Shmuel, now a broken man, responds, "The war will bring total destruction."

"Pangs of the Messiah" should spark a mixture of compassion, bewilderment, and outrage -- the same mixture of feelings brought on by the settler attacks today.

Compassion for the settlers as normal people who have lost their moral bearings along the road from religious belief to dangerous ideological extremism. People who at every step on their journey to extremism have been coddled by Israeli authorities and much of Israel and the Jewish community abroad, making them feel ever-more confident in the rightness and righteousness of their cause and in their view that the ends justify the means.

Bewilderment at how Shmuel and his generation -- like the official settler leadership today -- can act surprised that, after raising their children and grandchildren on a toxic diet of ideological extremism, self-righteousness, intolerance, and a sense of god-given entitlement that trumps any law or moral imperative, these children and grandchildren today respect neither Israel's laws nor God's own commandments. Generations that have been taught that God's commandments -- Thou shalt not kill, Thou shalt not covet thy neighbor's house, Thou shalt not steal, Thou shalt not bear false witness against they neighbor, and even Thou shalt remember the Sabbath day and keep it holy -- don't apply when they come in conflict with the imperative to settle the land. Children and grandchildren who have been taught by their parents, their rabbis, and their teachers to self-identify not as citizens of Israel but as citizens of Judea and Samaria -- the biblical heartland of the Jewish state, given exclusively and forever to them, as Jews, by God.

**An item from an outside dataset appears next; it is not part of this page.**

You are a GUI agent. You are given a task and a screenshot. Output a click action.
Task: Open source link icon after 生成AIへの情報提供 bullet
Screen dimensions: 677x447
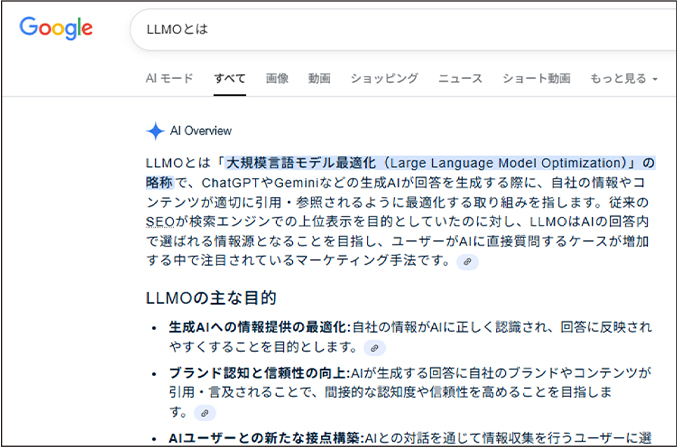point(373,348)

And outrage at successive Israeli governments and politicians -- from both the Left and the Right -- who have for decades supported and colluded in the reckless settlement enterprise. Outrage at Israelis and Jews around the world who have turned a blind eye to the ugliness and immorality of the settlers actions. All of whom now have the chutzpah to feign shock and dismay over the situation Israel finds itself in today.

With these latest attacks by the settlers on the IDF, Israel is reaping what it has sowed for four decades in the settlements. Decades of ignoring settler attacks on Palestinians. Decades of treating settler attacks like the Rabin assassination and the Hebron Massacre as "aberrations," not indicative of an underlying problem. Decades of teaching settlers, by Israel's own actions, that they need not heed or fear Israeli law or Israel's courts.

"Pangs of the Messiah" ends with Benny's wife telling Benny: "Abba [father] will speak on our behalf. Maybe the Almighty will have mercy on us." The question facing Israel today is more prosaic: Will the state of Israel be able to deal with this disaster that it has wrought unto itself?